_WHAT THE TASK REQUIRES_: From the line with "Tap the 6042.00 actual amount due" through the line with "Task: Open more options on Youthacalex tweet", repeat the entries verbatim, both end lines included, and add nothing.
BEGIN
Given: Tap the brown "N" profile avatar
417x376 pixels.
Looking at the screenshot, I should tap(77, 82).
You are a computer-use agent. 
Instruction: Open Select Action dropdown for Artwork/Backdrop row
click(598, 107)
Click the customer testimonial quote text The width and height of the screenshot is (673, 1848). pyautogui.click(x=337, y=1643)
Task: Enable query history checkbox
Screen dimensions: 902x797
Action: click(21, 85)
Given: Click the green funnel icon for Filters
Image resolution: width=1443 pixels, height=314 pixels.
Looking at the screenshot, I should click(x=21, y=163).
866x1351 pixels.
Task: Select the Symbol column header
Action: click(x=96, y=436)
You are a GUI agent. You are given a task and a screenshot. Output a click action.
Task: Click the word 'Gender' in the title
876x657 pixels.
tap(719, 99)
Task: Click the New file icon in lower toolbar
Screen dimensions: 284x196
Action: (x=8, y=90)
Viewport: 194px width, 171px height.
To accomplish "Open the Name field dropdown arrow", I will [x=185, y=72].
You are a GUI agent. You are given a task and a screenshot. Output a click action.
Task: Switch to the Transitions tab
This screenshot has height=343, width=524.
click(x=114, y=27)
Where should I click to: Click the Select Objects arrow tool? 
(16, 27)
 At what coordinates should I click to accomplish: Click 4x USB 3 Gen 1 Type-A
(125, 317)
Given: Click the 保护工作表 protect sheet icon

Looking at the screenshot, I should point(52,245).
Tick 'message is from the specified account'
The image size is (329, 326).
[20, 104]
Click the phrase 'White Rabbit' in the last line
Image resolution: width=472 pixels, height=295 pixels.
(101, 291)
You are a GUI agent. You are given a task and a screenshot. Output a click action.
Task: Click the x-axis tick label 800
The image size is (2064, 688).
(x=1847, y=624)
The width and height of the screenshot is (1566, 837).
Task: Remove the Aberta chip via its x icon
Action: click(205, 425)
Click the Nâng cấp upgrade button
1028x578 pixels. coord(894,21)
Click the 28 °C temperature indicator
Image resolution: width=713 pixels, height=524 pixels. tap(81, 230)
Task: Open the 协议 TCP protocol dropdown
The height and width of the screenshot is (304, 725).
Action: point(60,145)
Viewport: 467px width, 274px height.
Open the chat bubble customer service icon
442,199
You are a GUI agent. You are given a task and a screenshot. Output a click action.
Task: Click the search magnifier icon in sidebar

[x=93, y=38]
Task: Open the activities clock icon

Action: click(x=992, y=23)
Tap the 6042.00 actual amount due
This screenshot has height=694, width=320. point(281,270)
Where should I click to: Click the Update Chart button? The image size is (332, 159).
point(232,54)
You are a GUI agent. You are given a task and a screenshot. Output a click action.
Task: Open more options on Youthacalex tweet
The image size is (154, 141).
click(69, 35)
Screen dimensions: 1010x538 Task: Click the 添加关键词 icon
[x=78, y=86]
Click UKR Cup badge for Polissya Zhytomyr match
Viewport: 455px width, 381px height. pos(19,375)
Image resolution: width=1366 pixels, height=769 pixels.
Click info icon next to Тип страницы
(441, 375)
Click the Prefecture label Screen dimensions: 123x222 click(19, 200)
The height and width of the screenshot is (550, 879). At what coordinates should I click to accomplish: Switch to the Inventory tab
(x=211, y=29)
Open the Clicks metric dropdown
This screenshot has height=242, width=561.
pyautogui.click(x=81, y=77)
END
_THE COMPLETED TASK_:
Tap the 6042.00 actual amount due
This screenshot has height=694, width=320. point(281,270)
Where should I click to: Click the Update Chart button? The image size is (332, 159).
point(232,54)
You are a GUI agent. You are given a task and a screenshot. Output a click action.
Task: Open more options on Youthacalex tweet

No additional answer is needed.